Medieval romances have little to do with the modern definition of a romance. The genre of medieval romances was defined by Arthurian prose romances in the late 11th century. Today, romance is a story about love and the hardships that come with it. A medieval romance focuses on tales about heroism and chivalry. You can read more about medieval romances here. The chivalric romance Sir Gawain and the Green Knight is a bright example of this genre.
- What events in the story represent heroism and chivalry? Here are a few examples.
- Sir Gawain takes the Green Knight’s challenge at the New Year celebration, fearing that this must be a trap. By taking the risk instead of his king, Gawain shows a perfect example of what it means to be heroic and selfless.
- In that same scene, Gawain demonstrates a different side of chivalry – commitment. The Green Knight technically tricks Gawain by not telling him about his supernatural abilities. Yet, Gawain does not back out of the agreement and keeps his promise to take a hit back in a year.

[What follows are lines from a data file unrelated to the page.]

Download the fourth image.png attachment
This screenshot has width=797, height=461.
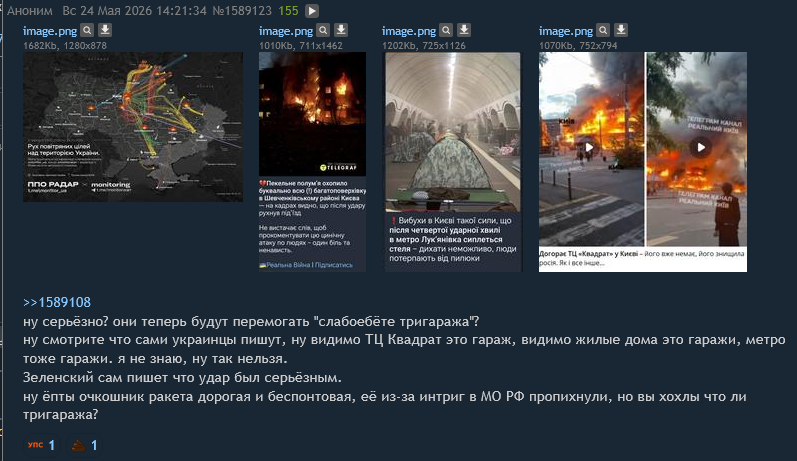click(621, 30)
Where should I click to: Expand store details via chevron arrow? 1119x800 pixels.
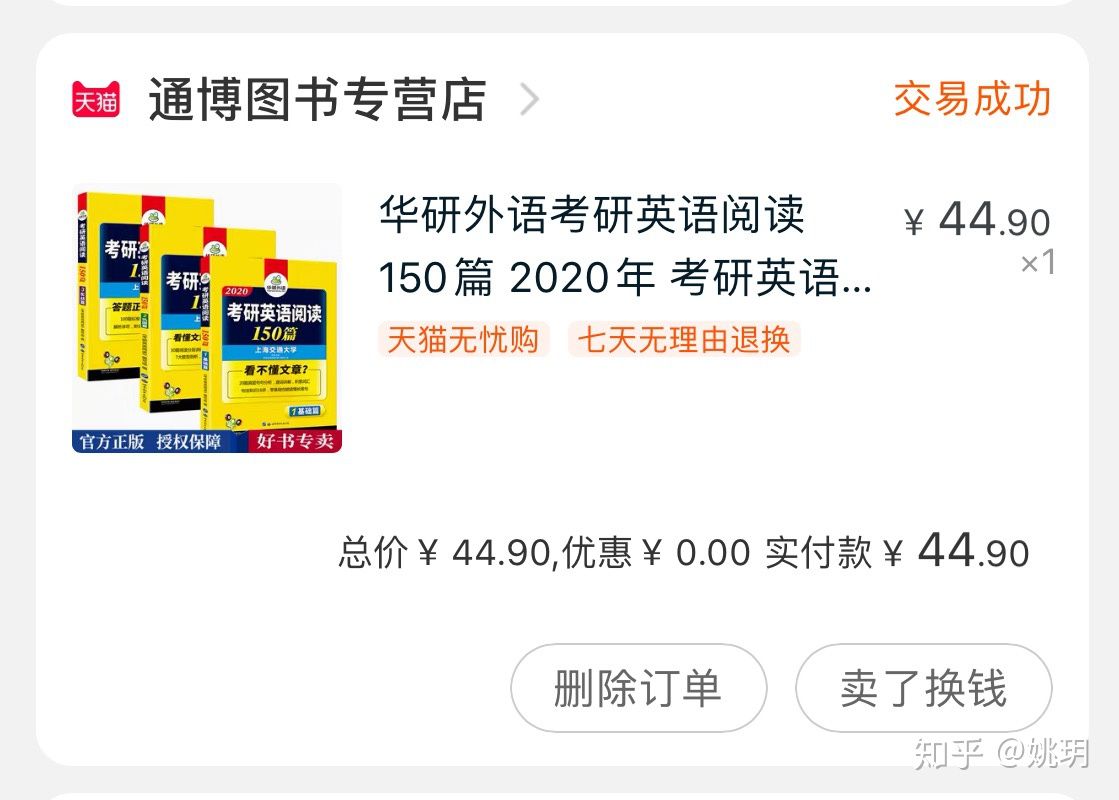(x=529, y=100)
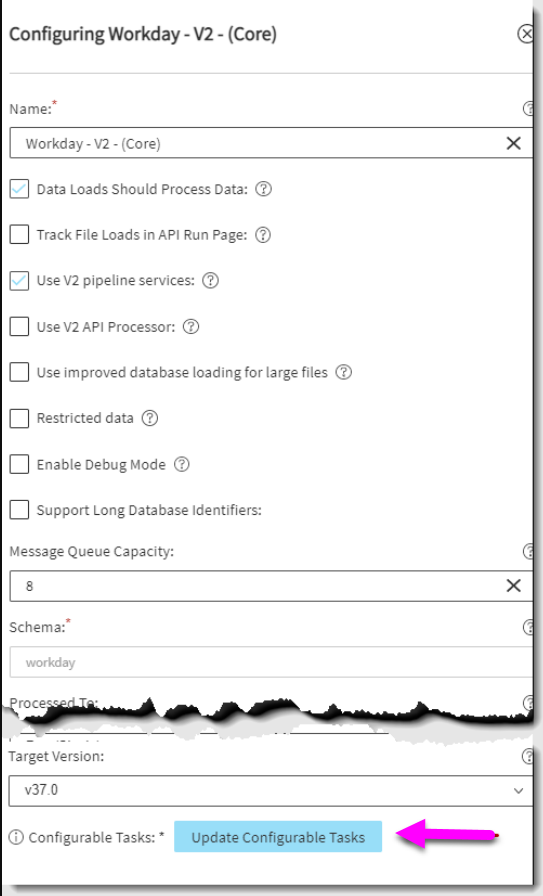Open help icon next to Enable Debug Mode
The width and height of the screenshot is (543, 896).
pyautogui.click(x=182, y=464)
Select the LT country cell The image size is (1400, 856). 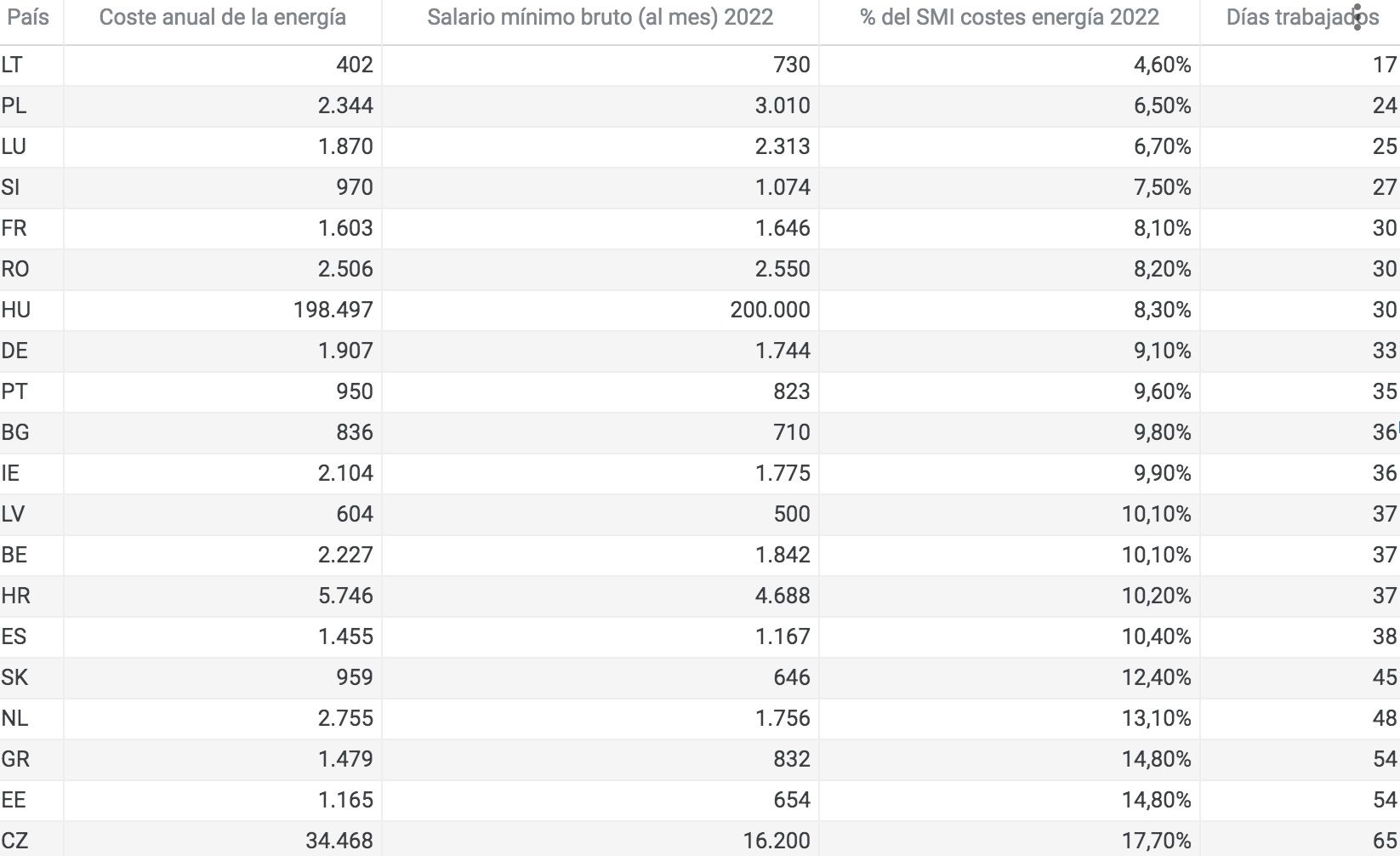click(x=12, y=65)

- By the end of the story, Gawain shows that it is essential for him to be honest. As a chivalrous knight, he willingly demonstrates his failings by wearing the green girdle.
- Also, throughout the story, Sir Gawain is showing fighting fear and anxiety. Despite having to deal with them, he does not back down from following the agreement. This is another example of a chivalrous knight’s quality – courage. As Franklin D. Roosevelt once said, “Courage is not the absence of fear, but rather the assessment that something else is more important than fear.”
These moments in the story stand out in Jessie Weston’s translation of the poem. He attempted to keep them as close to the original as possible.
Apart from representing chivalry and heroism, a medieval romance usually focuses on adventures, which are present in this story. The main character follows an adventure to find the Green Chapel, where the Green Knight awaits him. On his escapade, Gawain meets the lord of a castle and an old lady. They turn out to be The Green Knight and Arthur’s half-sister. Through traveling, a hero must overcome challenges and go through character development. For Gawain, this step forward happened when he was unable to put his life above honesty.
In the end, Sir Gawain wore a green girdle like an honorable man who is not afraid of his sins. He is now forever humbled and demoralized. When he returns to the castle, he sees other knights as naive children. After witnessing the grim reality of how one can fail to stand up to their idealistic standards, he matures. He does it in both ways: as a knight and as a man.
Overall, Sir Gawain and the Green Knight is a perfect example of a medieval romance. The reason behind it is that this story follows an adventure on which a knight exhibits heroism and chivalry. Moreover, he develops his character along the way.